I’m a big fan of snacking. Snacking helps stabilize blood sugar levels, keeps our metabolism steady, and satisfies our hunger….if you’re eating snacks that do your body good. Research has shown that eating two snacks a day, in addition to your regular daily meals, was associated with a lower body mass index (BMI) and maintenance of weight loss. Nice!

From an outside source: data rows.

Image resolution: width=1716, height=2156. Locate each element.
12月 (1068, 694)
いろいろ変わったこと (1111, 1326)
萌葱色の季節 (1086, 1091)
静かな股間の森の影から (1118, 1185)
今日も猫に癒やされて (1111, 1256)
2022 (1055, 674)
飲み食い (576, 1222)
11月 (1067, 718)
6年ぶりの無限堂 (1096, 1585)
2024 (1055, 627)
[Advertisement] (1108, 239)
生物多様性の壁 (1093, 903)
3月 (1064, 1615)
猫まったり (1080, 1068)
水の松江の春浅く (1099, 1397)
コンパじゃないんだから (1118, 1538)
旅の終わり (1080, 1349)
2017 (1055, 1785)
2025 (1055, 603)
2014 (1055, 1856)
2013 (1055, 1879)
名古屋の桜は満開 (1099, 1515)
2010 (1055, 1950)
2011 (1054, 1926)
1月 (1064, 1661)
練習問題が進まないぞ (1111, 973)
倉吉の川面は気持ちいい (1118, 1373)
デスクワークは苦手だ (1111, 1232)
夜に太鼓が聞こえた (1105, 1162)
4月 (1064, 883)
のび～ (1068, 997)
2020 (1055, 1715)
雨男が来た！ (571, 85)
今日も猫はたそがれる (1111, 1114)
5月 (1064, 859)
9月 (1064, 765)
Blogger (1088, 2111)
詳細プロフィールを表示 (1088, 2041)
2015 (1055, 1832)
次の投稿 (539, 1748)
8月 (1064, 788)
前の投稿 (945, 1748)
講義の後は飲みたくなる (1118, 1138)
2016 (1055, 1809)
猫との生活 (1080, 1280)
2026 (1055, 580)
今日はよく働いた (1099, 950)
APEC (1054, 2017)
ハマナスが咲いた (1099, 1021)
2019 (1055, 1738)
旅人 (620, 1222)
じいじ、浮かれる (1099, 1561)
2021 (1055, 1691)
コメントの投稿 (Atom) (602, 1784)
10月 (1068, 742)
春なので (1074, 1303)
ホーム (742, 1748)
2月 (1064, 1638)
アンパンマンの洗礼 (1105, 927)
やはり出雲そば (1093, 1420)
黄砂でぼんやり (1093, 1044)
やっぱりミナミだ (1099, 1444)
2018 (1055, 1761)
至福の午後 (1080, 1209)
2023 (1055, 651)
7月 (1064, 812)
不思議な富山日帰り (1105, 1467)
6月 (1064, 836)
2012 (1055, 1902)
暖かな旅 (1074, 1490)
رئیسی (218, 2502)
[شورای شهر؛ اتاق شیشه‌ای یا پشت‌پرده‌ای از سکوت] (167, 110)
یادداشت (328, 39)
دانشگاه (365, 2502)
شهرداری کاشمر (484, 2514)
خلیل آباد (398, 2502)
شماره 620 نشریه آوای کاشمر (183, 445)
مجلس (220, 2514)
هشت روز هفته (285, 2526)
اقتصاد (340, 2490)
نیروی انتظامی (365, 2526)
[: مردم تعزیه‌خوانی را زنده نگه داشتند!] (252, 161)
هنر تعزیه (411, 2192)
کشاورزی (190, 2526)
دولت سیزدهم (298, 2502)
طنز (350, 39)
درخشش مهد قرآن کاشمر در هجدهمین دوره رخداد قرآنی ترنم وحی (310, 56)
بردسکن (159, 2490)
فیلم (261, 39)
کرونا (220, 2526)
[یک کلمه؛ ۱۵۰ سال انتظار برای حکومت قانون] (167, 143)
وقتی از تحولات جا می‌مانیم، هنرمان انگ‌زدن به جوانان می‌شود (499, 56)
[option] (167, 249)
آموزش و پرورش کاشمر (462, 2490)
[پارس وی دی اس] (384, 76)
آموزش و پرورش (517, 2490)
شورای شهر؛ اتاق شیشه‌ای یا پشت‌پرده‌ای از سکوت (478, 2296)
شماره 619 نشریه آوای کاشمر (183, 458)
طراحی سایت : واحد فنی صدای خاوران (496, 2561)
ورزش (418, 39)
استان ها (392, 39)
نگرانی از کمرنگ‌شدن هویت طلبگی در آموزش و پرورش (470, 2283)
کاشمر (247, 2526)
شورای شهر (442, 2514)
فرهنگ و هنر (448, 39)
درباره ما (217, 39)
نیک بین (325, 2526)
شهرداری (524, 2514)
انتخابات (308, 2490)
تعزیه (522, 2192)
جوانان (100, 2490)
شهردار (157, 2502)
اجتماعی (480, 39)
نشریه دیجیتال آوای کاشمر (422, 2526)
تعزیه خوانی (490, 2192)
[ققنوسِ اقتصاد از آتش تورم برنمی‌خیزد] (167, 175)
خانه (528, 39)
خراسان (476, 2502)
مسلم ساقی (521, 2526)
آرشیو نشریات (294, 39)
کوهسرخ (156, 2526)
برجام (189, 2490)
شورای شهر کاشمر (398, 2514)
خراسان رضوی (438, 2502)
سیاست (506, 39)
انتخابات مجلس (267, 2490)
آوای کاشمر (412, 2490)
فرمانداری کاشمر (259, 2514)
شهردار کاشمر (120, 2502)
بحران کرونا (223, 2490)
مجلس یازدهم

I often advise my clients to include protein and/or good fats in their snacks. Doing so helps increase a feeling of fullness, and gives you more sustainable energy throughout the day. I list some of my favorite nutritious snacks below. These snacks are very nutrient-dense foods. There’s no longer any excuse for grabbing a bag of potato chips or other processed carbs. Keep a steady supply on-hand so that they’re available, and you won’t be tempted to reach for a nearby sugary treat or Dorito.
- A slice of toasted non-gluten bread with a dab of melted coconut oil
- A sheet of nori seaweed with mashed avocado inside, cut up into three pieces
- A small banana with a handful of walnuts
- Baby carrots with 5 tsp. of hummus
- Half a turkey sandwich with non-gluten bread, with a dab of sauerkraut spread inside
- 1 cup edamame
- 1 cup Greek-style yogurt with ½ cup blueberries
- 2 celery sticks with 1 T. almond butter
- One small apple, sliced, served with 1 T. coconut butter
- Handful of pistachios, gogi berries, and raw cocoa nibs
- Kale marinated in rice vinegar, extra virgin olive oil, Braggs Liquid Aminos (1 T. each), garlic, with a sprinkling of nutritional yeast as a condiment
Note that these snacks are not meals – they’re just enough to help you feel satisfied. AND, they’re super simple and GREAT for the body (as long as you don’t have a sensitivity to any of them).